Há duas semanas tivemos a oportunidade de apresentar um ensaio sobre o comércio informal no centro de Feira de Santana no 37º Congresso Brasileiro de Estudos Rurais e Urbanos promovido pela faculdade de Filosofia e Ciências Humanas da Universidade de São Paulo (USP). O ensaio que originou a apresentação foi gestado a partir de dois artigos publicados na Tribuna Feirense no início do ano. A principal ideia defendida – no artigo e no ensaio – é de que a feira-livre retornou mudada para as ruas centrais da cidade, com uma nova forma de organização espacial e com novos produtos e serviços.

No debate que se seguiu à apresentação fiquei sabendo da importância que alguns estudiosos da USP atribuem a trabalhos relacionados à dinâmica de feiras-livres, à organização do comércio informal no centro da principal metrópole brasileira e, sobretudo, ao papel que esses espaços desempenham na construção ou transformação de processos culturais.

É evidente que, com o crescimento das cidades e a diversificação das atividades econômicas, as feiras-livres perderam a importância de principal dínamo dos processos culturais. Metrópoles e grandes cidades se fragmentaram culturalmente, manifestando múltiplas feições. Parte dessas feições está no comércio informal e nas feiras-livres.

Tempos atrás Caetano Veloso comparou Feira de Santana a São Paulo. Guardando as devidas proporções, ambas resultam de processos semelhantes, como centros econômicos polarizadores e receptores de grandes fluxos de migrantes, que aportaram em ambas em busca de melhores condições de vida.

Comércio Informal

Outra semelhança entre as duas cidades reside no comércio informal em si. Lá a rua 25 de Março atrai comerciantes do Brasil inteiro e movimenta somas difíceis de mensurar. Na Feira de Santana consolidou-se o “Feiraguai”, com toda a confusão de feirenses e visitantes que buscam adquirir desde produtos banais – como adesivos infantis, por exemplo – até produtos sofisticados que muitas vezes não estão acessíveis sequer no comércio formal.

A Feira de Santana, todavia, apresenta o diferencial de manter no próprio centro da cidade um movimentado comércio de frutas, verduras e legumes que não se vê na capital paulista. E ainda temos, bastante característico, um forte traço cultural, a preservação da identidade com essa forma de mercadejar.

Isso tudo sem considerar o Centro de Abastecimento, que nos últimos anos ganhou em dinamismo e constitui o principal entreposto comercial da região, com clientela de mais de cem municípios.

Olhar Diferente

Nos últimos anos evoluímos o bastante para perceber que a riqueza vai além dos bens materiais tangíveis – aquilo que se pode tocar -, mas também se manifesta no intangível, nos conhecimentos, nos saberes e na cultura.
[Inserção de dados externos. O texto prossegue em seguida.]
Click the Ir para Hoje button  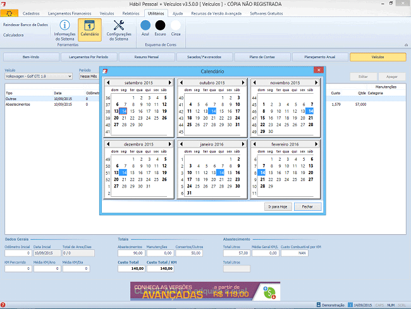point(278,206)
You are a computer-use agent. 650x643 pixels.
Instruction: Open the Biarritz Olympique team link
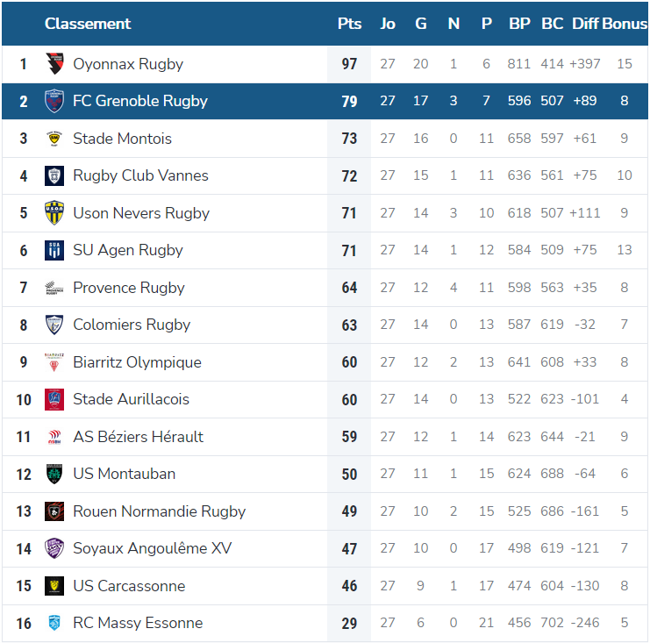click(x=137, y=362)
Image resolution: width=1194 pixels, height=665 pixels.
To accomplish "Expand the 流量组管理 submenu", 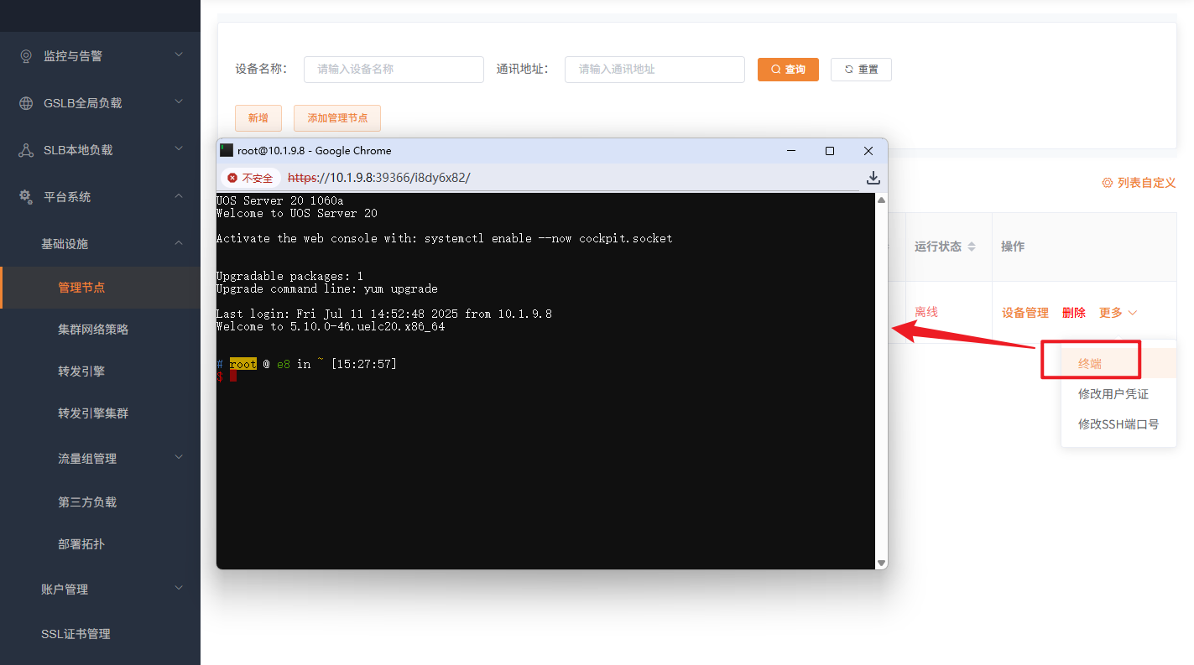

E aprendemos que preservar a cultura é relevante.

Na Feira de Santana ainda precisamos avançar no sentido de preservar, conhecer e valorizar nossa própria história. Isso não significa renunciar ao progresso ou aos avanços que são inevitáveis e necessários: pelo contrário, nos conhecendo mais podemos planejar melhor o futuro e torná-lo mais compatível com o que desejamos.

Mesmo que alguns torçam a cara e desprezem a cultura popular que se construiu com as feiras-livres durante quase dois séculos, ela existe e deve ser valorizada e mais conhecida. As feira-livres não merecem o tratamento preconceituoso que se utilizou para removê-la do centro da cidade nos anos 1970, sob o discurso do progresso e da prosperidade.